Chris Santerre wrote:
Second, I believe SPF records can be spoofed
Only to the extent that any DNS record can be spoofed.
use in a disposibal manner.
In the sense that you can create any SPF entry you want... for your own domain. I could set one up with "+all" indicating that mail sent via any server on the Internet using my domain should be considered valid. I could buy up 100 disposable domains and put SPF on all of them.
That's why an SPF pass was never intended to bypass filters by itself... but it can be used to decide whether an address is reliable enough to check it against a whitelist.

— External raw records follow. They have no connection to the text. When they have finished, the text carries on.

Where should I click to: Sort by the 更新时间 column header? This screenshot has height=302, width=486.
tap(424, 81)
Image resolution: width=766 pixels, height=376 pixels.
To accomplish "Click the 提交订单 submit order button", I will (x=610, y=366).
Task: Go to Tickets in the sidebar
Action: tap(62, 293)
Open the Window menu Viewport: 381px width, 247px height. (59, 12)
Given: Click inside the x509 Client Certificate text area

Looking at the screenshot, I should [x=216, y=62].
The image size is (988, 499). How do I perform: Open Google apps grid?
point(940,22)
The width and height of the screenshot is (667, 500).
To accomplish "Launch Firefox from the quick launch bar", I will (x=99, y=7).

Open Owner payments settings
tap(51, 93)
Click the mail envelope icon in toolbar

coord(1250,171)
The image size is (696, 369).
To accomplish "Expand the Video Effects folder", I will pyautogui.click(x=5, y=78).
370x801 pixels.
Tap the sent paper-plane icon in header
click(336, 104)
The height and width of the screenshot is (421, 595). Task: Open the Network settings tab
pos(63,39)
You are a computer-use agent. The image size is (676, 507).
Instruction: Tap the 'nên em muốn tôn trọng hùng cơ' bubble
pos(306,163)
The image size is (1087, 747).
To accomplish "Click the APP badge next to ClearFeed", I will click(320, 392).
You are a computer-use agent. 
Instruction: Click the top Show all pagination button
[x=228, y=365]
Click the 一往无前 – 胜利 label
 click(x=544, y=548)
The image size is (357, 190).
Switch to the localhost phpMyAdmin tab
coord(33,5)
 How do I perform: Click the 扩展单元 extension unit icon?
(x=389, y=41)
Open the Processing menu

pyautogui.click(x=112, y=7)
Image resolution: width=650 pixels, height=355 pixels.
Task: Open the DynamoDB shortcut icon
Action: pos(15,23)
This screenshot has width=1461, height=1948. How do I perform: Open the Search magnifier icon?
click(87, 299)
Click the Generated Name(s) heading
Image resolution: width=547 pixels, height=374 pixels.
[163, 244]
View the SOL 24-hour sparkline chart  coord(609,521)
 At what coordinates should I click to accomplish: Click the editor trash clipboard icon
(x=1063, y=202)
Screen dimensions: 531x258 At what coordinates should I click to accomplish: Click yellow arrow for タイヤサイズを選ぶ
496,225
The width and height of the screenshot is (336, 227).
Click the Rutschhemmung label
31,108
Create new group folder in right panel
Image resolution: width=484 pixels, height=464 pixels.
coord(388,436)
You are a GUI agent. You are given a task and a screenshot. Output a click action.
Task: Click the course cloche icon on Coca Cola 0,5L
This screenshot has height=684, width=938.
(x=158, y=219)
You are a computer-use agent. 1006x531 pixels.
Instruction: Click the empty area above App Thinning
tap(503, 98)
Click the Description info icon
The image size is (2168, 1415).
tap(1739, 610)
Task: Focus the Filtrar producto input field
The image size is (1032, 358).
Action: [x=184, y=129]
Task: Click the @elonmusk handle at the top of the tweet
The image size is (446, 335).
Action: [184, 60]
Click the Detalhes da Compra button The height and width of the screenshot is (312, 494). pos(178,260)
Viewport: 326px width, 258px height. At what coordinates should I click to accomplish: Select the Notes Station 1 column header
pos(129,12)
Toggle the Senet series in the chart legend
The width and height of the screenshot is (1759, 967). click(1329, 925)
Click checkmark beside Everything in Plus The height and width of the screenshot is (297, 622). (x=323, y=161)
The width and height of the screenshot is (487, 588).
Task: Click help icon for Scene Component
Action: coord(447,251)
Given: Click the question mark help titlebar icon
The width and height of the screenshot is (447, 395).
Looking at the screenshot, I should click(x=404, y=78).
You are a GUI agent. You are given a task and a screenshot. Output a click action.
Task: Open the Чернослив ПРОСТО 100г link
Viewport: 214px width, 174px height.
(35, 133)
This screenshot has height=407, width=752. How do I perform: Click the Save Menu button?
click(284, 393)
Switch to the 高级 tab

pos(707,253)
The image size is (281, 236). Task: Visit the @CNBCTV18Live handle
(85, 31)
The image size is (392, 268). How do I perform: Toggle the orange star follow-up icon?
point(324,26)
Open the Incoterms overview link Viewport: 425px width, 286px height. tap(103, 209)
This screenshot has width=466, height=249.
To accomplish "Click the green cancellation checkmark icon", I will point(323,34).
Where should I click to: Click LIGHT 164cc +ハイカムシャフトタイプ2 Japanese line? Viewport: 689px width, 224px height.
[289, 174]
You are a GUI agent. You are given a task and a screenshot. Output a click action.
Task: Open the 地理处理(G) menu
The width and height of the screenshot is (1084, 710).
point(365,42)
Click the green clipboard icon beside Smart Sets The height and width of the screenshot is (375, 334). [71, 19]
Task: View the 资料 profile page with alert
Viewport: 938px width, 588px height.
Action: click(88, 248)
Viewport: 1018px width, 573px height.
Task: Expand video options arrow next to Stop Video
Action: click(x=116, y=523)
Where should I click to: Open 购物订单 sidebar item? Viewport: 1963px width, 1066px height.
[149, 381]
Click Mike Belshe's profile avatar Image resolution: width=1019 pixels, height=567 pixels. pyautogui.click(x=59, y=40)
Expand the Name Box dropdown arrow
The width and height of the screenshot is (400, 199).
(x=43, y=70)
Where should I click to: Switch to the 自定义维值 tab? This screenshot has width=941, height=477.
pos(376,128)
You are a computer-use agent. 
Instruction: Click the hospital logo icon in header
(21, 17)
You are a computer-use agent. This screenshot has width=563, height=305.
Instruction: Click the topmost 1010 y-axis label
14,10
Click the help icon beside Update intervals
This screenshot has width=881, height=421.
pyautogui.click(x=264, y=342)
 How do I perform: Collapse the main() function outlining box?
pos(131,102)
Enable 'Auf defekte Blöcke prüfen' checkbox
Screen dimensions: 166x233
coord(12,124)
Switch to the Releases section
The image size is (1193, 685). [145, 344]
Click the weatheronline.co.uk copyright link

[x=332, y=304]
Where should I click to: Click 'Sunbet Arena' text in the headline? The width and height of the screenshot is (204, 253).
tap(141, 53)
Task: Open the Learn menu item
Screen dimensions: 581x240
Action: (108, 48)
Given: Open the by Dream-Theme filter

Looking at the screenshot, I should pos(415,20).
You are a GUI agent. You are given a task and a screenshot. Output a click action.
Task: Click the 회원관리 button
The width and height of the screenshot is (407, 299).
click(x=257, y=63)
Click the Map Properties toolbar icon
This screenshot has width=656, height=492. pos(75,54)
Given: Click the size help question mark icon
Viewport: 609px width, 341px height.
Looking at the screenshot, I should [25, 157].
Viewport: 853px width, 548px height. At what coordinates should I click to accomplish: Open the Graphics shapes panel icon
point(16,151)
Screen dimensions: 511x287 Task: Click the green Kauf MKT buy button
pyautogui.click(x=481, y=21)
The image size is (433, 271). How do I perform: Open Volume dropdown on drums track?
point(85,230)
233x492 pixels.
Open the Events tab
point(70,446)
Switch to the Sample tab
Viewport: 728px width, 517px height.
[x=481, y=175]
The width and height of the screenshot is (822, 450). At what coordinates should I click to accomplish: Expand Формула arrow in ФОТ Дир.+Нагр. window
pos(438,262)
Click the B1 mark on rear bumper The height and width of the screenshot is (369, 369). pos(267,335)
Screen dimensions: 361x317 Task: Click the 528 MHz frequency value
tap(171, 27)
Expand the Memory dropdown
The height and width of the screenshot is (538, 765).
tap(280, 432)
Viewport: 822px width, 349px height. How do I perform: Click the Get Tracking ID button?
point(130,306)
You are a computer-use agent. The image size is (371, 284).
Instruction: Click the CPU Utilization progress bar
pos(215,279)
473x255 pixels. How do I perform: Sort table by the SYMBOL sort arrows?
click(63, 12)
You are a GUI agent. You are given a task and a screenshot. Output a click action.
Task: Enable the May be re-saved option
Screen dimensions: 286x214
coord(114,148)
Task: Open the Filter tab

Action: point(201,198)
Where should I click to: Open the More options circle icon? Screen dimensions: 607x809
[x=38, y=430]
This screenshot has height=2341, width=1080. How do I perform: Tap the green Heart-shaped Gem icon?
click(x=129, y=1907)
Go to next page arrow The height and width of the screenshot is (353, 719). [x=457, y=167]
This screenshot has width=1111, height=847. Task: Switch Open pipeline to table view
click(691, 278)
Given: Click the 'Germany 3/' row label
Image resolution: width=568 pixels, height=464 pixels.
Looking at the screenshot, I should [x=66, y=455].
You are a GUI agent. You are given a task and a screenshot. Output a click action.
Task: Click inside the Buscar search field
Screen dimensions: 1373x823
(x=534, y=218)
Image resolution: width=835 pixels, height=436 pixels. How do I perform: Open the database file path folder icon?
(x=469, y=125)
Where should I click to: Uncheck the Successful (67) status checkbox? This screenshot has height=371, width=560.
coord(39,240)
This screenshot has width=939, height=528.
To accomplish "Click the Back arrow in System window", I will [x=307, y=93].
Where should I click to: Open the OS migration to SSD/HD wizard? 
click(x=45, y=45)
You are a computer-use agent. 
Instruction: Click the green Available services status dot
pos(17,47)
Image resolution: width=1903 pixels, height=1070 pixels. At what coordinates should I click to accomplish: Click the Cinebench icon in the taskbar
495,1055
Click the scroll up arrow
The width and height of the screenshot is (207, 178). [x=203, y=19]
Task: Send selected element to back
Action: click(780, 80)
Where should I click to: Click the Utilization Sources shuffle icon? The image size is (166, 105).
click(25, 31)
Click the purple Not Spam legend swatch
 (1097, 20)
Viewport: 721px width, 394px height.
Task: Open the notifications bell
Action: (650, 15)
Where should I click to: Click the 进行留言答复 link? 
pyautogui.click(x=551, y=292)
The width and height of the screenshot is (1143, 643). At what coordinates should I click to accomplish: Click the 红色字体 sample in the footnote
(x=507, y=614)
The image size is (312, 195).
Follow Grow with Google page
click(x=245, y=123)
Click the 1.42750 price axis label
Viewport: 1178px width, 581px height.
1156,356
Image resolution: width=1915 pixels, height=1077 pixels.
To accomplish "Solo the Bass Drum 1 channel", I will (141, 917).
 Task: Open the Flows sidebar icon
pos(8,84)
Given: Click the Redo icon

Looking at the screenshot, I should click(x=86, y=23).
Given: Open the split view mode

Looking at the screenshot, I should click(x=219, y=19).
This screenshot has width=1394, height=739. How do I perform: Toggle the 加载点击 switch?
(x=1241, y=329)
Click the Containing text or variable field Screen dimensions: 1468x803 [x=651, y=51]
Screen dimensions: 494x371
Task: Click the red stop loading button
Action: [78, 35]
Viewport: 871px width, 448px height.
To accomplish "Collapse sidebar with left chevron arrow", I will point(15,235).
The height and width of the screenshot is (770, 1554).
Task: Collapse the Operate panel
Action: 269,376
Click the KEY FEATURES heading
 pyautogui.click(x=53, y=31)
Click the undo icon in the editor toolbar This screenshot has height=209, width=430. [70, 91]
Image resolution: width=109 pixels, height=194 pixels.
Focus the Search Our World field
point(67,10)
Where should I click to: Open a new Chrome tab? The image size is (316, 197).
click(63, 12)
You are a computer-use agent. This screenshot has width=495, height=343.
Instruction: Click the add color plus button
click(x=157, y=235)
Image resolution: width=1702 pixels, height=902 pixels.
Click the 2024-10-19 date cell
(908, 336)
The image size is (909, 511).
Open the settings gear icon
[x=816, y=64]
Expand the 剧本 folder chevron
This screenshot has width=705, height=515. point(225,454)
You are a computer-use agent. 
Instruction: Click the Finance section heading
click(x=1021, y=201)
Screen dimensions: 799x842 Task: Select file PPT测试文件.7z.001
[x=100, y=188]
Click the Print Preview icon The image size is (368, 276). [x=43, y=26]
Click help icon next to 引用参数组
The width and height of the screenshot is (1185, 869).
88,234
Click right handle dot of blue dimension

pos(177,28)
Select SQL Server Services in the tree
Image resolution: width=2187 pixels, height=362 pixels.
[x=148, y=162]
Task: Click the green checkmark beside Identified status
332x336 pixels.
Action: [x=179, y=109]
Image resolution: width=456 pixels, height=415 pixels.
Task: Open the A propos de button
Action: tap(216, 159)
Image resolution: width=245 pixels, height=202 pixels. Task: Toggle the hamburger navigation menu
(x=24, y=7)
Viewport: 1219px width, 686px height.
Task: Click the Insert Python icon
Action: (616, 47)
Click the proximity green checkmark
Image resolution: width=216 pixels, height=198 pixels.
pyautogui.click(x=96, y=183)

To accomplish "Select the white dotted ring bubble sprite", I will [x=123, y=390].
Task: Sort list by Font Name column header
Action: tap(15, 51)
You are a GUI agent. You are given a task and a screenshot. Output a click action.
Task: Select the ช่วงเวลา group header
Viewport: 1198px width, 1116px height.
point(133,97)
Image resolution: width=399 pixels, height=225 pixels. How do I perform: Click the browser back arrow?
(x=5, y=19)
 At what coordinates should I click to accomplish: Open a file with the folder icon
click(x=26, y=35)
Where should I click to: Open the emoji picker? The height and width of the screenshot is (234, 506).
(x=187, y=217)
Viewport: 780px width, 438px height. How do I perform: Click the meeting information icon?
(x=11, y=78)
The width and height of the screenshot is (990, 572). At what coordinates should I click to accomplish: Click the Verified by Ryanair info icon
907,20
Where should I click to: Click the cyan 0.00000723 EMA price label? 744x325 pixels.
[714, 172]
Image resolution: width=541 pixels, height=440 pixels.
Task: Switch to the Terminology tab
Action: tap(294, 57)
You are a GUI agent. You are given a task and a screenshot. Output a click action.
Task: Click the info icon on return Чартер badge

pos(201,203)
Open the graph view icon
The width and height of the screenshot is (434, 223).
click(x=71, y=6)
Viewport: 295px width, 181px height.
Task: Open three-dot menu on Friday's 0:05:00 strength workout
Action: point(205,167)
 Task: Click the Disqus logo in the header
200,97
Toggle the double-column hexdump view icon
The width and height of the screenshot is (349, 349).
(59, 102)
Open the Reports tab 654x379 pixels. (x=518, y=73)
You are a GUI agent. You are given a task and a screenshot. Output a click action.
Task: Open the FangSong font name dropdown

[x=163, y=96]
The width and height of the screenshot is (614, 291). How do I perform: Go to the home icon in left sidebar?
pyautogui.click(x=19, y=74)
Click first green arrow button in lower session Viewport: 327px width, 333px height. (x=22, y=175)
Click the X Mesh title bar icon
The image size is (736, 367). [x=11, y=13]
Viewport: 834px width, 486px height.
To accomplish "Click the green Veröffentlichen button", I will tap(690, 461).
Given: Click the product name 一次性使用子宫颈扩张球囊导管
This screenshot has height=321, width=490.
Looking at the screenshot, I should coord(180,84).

Within the SpamAssassin scoring paradigm:
whitelisted domain without SPF = no rule triggered whitelisted domain with SPF pass = apply nice rule & subtract points
Yup. Currently it's -7.5 for the whitelist match & SPF pass and then another -7.5 if the envelope sender and header 'From:' match, for a total of -15 like the current whitelist_from_rcvd.
whitelisted domain with SPF fail = apply forgery rule & add points
I had considered also adding a rule for whitelisted domains that failed an SPF check, but thought (for the time being anyway) it'd be best not to penalize them anymore than the current SPF fail rule since many domains don't have up-to-date SPF records (often because they forget to add a webserver that sends out mail directly).
(I'm assuming that's how the feature is to be implemented, because that seems to me the most reasonable way to do it.)